The impact of this lacuna is illustrated by the dilemma that ensues for an international community who are eager to aid in practice but blocked by superpowers in the Security Council. Without UNSC approval, such states find themselves facing ultimatum: break the law and intervene or don’t intervene and break the law.


In 1998, a cohort of Western Allies, grouped under the umbrella of NATO, operated air strikes in efforts to cease the blatant violation by the Federal Republic of Yugoslavia (FRY) of its humanitarian obligations towards the ethnic Albanians in Kosovo. A move rooted in good intentions but baseless in international norms. Russia had failed to authorize the Security Council’s decision to take measures under Chapter VII. The implications of tiptoeing that “thin red line” of international legality played out 12 years later, where Western Allies faced the same dilemma in Syria and as a result were reluctant to act militarily in the humanitarian crisis without valid permission.


Nonetheless, from NATO’s intervention in Kosovo to Switzerland’s 2011 freeze of Colonel Gaddafi’s assets in Libya, the efforts of non-injured states to hold certain states accountable continue despite this risk. In February 2012, US Secretary of State Clinton called for “friends of democratic Syria” to unite against President Al-Assad; “faced with a neutered Security Council, we have to redouble our efforts outside of the United Nations with those allies and partners who support the Syrian people’s right to have a better future.” The Group, which has at least sixty participating states, has repeatedly endorsed the unilateral sanctions adopted by the EU, the Arab League, and others against the Syrian regime.

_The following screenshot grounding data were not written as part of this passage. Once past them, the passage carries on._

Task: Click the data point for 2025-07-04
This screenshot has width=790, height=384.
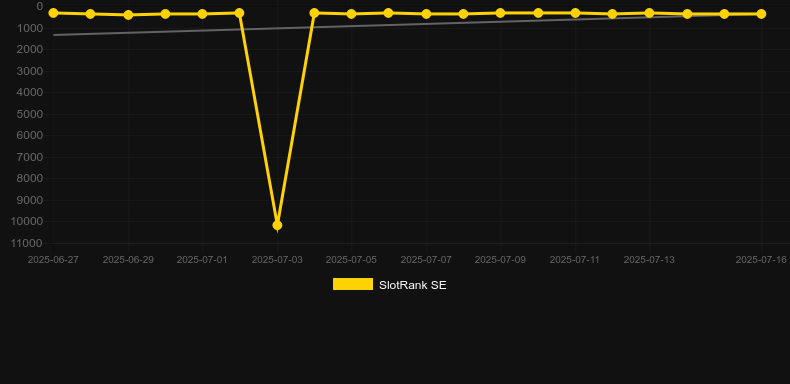Action: tap(314, 13)
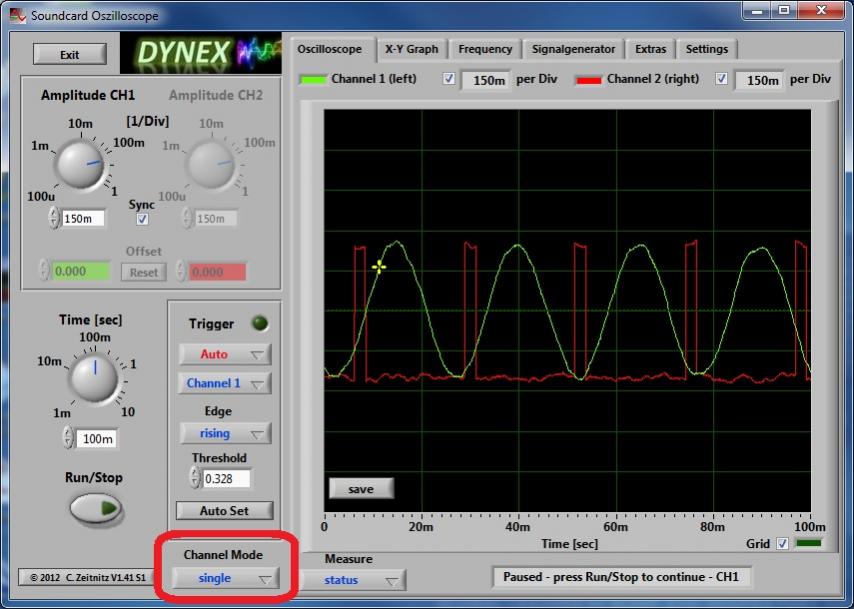Viewport: 854px width, 609px height.
Task: Click the save button on graph
Action: point(361,488)
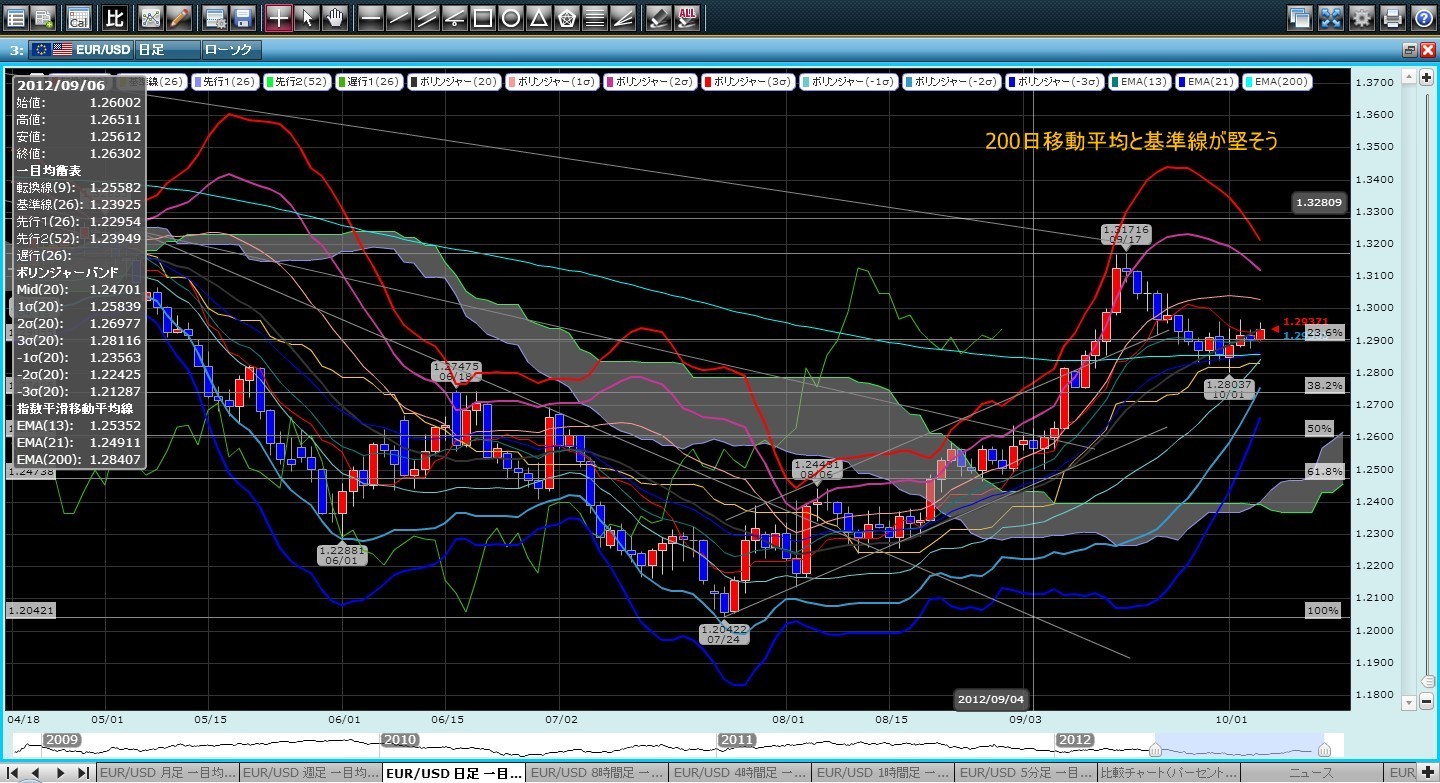Toggle the EMA(200) indicator legend
This screenshot has height=783, width=1440.
click(1277, 81)
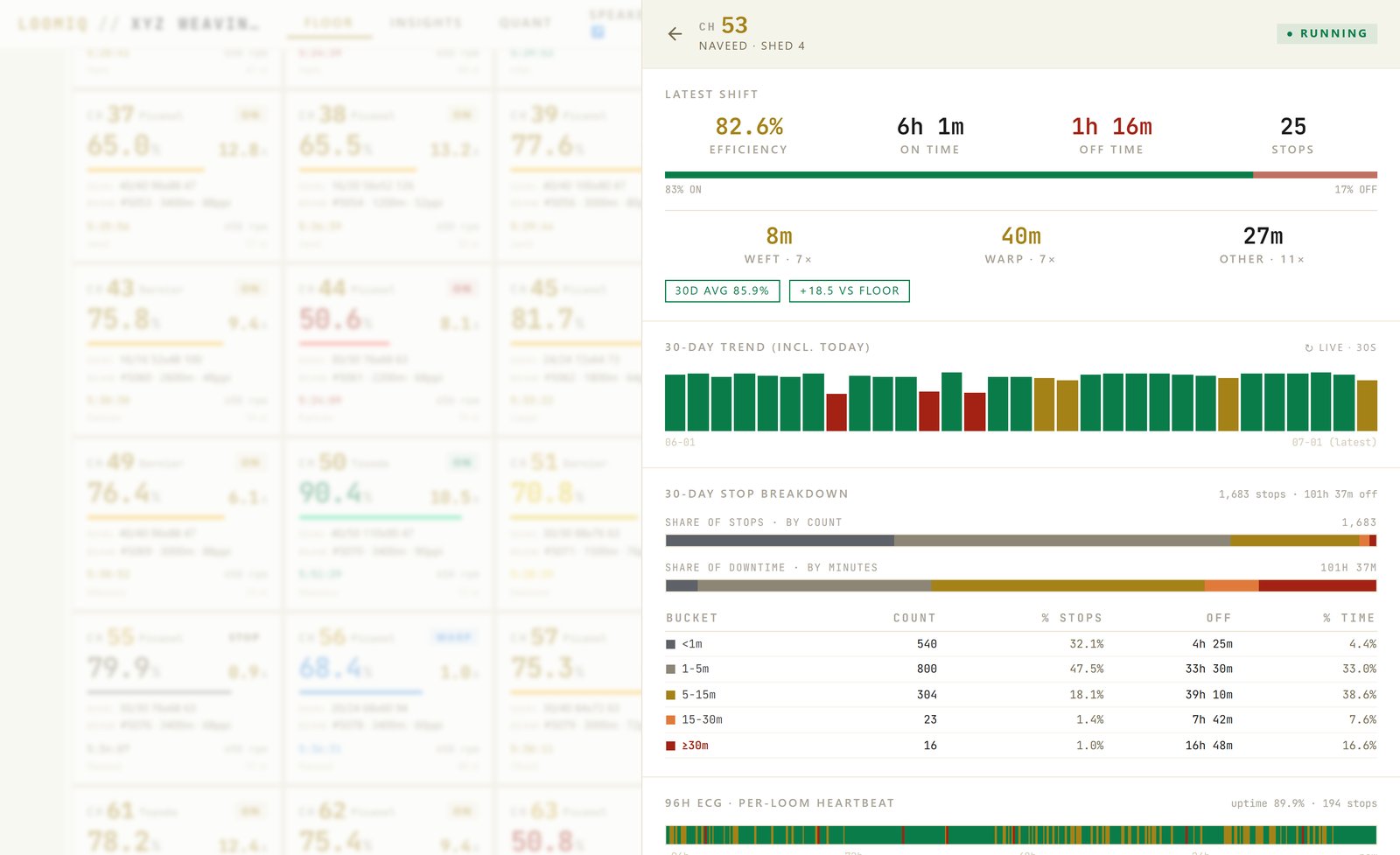Open the Insights tab
This screenshot has height=855, width=1400.
[x=425, y=23]
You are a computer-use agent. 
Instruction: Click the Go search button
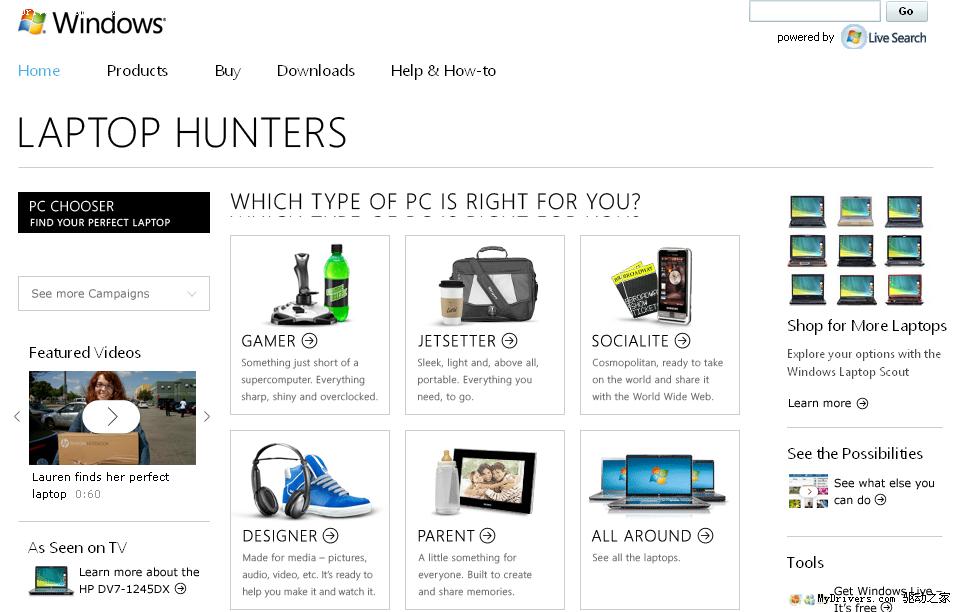[906, 11]

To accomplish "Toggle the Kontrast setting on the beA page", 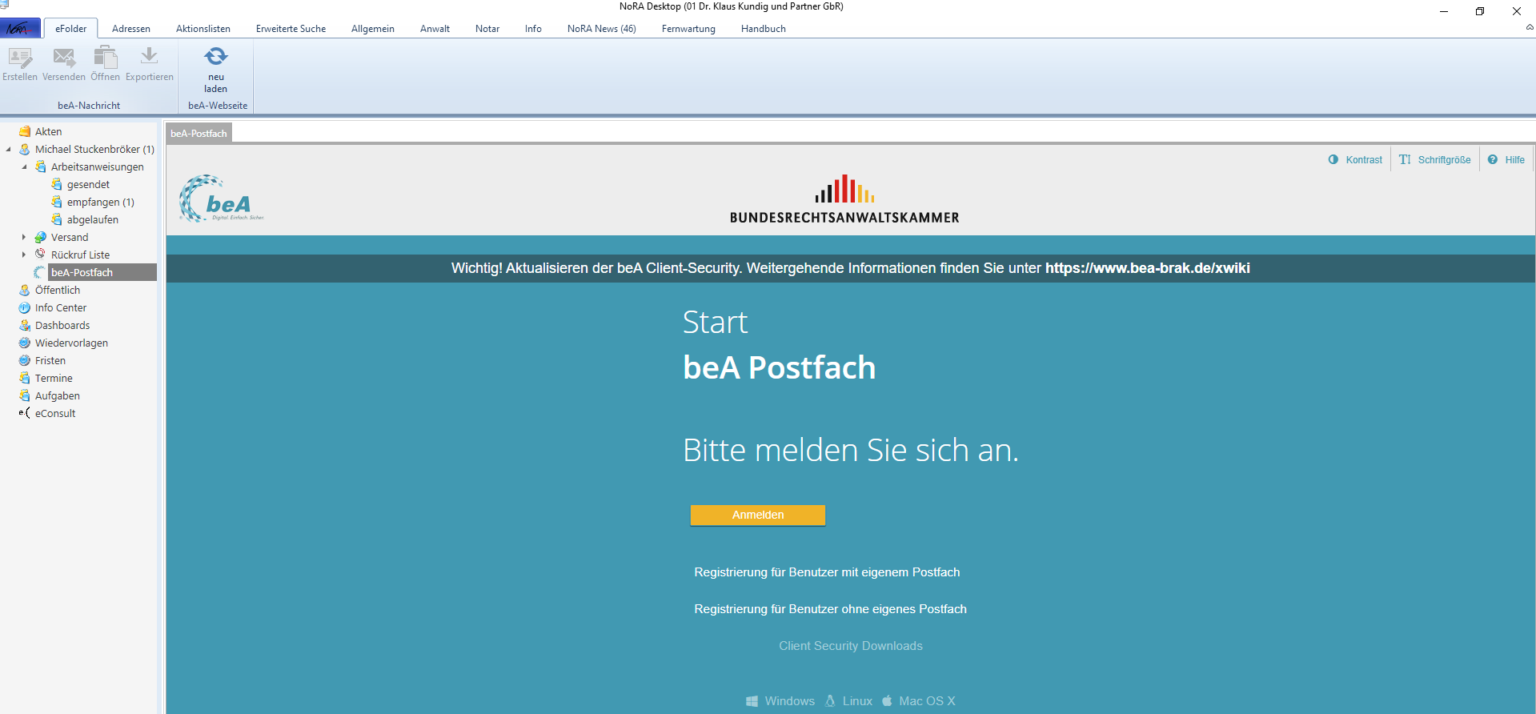I will pos(1356,159).
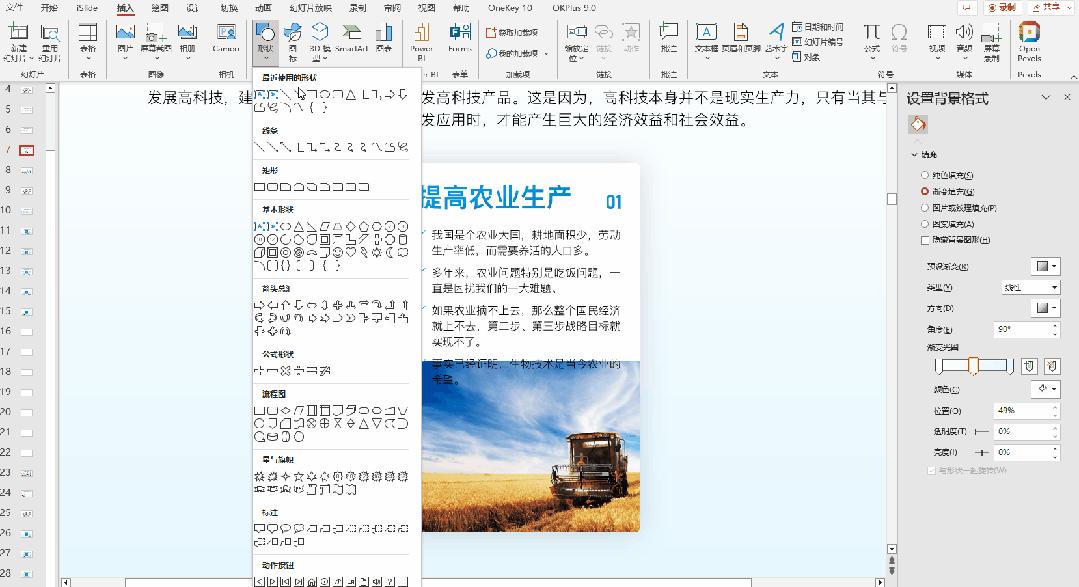
Task: Click the Audio speaker icon
Action: click(x=964, y=38)
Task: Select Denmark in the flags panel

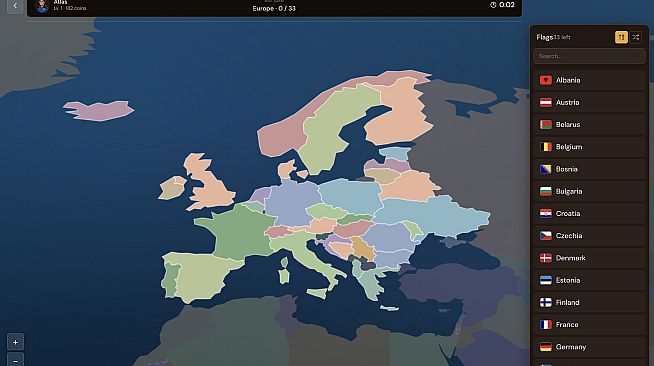Action: click(x=589, y=258)
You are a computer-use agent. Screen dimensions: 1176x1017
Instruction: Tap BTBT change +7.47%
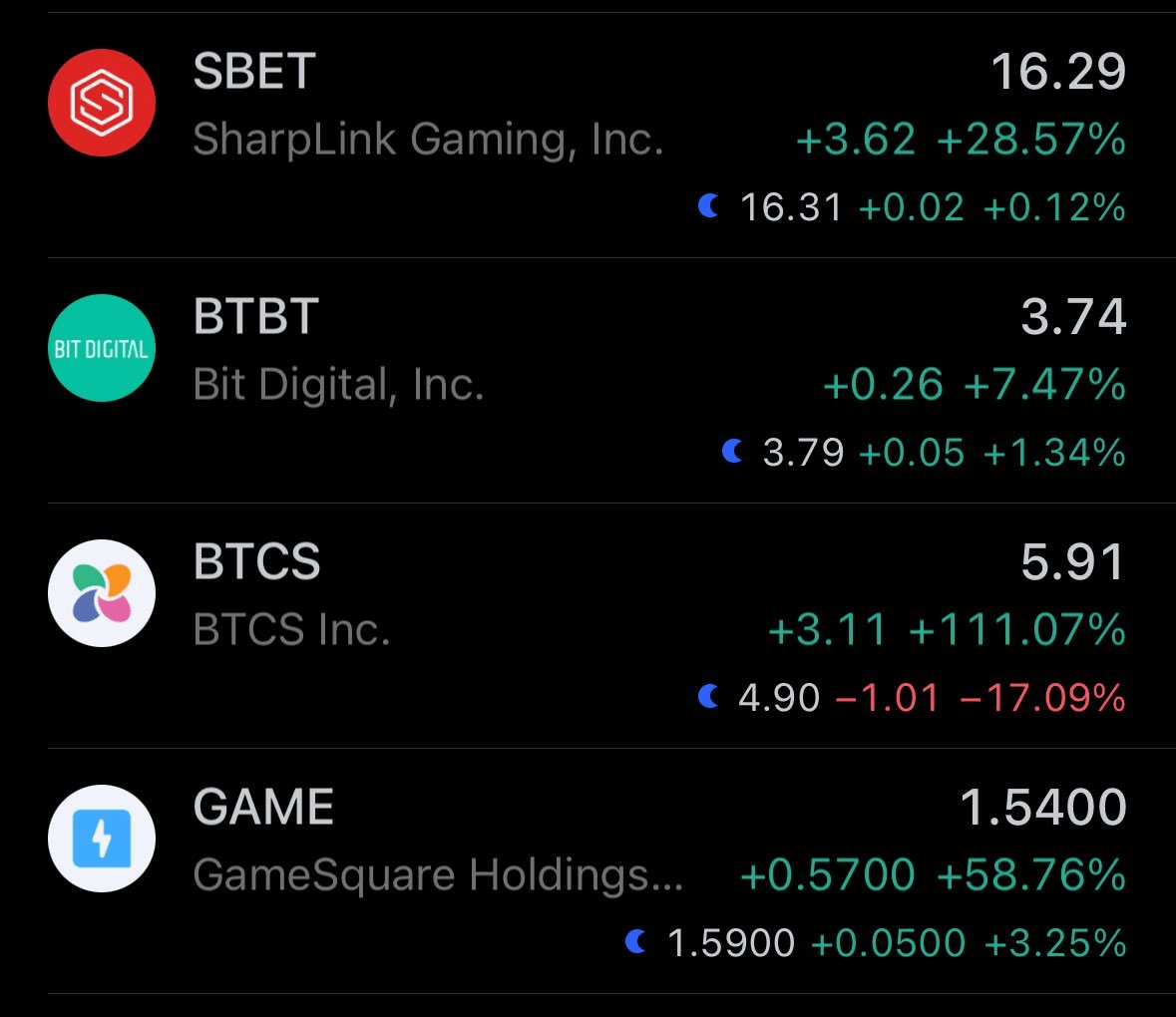[1044, 385]
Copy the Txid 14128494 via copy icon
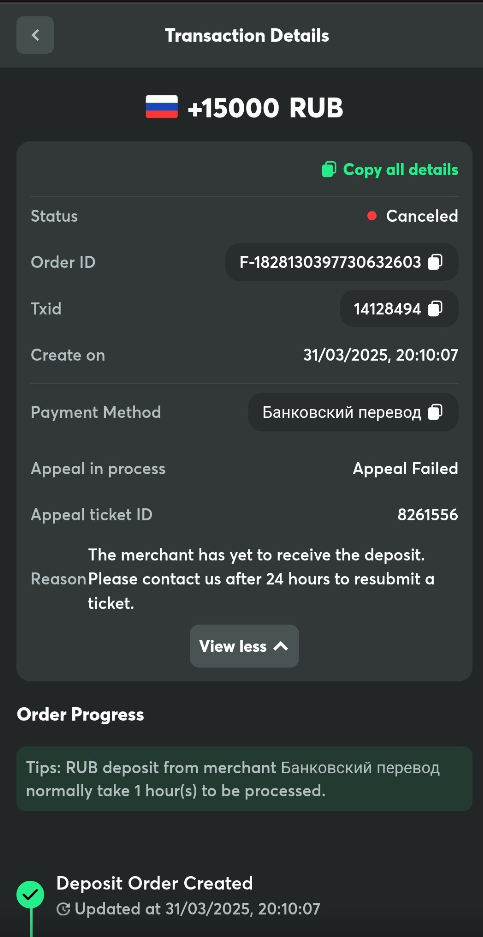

While some may be wary and others doubt the sufficiency of state practice to support a legal right to collective countermeasures, the law is falling further and further behind in the era of an ineffectual Security Council. Whether the solution should involve internal reform of the UN system or increased efforts to invoke international legal responsibility, the demand for change is imminent. Ireland’s seat on the Security Council may feel promising, but for vulnerable children in Yemen, it is about time we stop making promises we can’t keep.